» Stated task
Copy the records below verbatim, starting with the line that contains "You are a computer-use agent. Screen" and continuing through the end of the records.

» Supplied data
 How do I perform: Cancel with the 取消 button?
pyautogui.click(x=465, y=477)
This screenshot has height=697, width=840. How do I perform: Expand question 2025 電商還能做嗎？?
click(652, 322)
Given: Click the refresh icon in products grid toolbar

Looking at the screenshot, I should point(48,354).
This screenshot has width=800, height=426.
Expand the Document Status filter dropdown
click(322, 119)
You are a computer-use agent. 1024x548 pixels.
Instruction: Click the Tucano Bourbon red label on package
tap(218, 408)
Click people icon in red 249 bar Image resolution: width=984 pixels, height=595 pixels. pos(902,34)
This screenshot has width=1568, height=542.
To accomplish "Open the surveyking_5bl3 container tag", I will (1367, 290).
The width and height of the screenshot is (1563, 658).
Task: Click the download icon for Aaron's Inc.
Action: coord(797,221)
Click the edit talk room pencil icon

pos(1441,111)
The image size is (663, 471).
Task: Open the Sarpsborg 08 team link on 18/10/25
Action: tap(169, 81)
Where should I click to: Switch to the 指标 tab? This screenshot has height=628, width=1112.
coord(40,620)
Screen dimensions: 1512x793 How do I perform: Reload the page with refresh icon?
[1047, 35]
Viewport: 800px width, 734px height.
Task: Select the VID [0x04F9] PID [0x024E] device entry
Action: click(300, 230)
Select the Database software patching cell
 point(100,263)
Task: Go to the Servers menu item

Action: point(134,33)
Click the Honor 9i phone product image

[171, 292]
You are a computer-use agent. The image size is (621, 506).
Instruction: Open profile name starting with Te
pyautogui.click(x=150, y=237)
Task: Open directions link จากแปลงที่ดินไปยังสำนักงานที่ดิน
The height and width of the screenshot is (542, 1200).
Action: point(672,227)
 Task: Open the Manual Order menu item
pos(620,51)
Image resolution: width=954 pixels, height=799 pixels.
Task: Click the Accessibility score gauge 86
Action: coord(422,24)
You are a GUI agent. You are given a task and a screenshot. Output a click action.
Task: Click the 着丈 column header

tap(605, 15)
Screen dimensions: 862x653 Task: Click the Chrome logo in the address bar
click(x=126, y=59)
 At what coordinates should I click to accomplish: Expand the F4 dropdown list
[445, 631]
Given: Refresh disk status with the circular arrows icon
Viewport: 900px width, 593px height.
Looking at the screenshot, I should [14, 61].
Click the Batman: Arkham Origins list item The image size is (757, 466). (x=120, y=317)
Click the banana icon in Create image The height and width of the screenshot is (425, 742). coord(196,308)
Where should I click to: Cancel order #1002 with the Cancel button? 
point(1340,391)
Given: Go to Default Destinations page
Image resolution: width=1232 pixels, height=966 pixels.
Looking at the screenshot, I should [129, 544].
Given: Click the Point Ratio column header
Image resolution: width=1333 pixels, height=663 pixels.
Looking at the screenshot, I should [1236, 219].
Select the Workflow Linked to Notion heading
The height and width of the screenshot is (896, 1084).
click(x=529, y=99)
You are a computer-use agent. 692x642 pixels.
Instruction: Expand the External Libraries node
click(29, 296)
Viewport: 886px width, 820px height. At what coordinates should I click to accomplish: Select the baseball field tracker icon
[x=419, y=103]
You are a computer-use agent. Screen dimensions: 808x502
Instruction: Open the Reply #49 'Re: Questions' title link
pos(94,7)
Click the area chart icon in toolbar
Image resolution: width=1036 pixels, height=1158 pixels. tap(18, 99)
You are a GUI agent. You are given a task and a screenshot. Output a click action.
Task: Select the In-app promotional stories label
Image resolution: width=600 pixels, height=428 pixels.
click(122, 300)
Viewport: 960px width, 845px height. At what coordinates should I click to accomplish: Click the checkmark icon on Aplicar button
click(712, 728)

» Finished task
You are a computer-use agent. Screen dimensions: 808x502
Instruction: Open the Reply #49 'Re: Questions' title link
pos(94,7)
Click the area chart icon in toolbar
Image resolution: width=1036 pixels, height=1158 pixels. tap(18, 99)
You are a GUI agent. You are given a task and a screenshot. Output a click action.
Task: Select the In-app promotional stories label
Image resolution: width=600 pixels, height=428 pixels.
click(122, 300)
Viewport: 960px width, 845px height. At what coordinates should I click to accomplish: Click the checkmark icon on Aplicar button
click(712, 728)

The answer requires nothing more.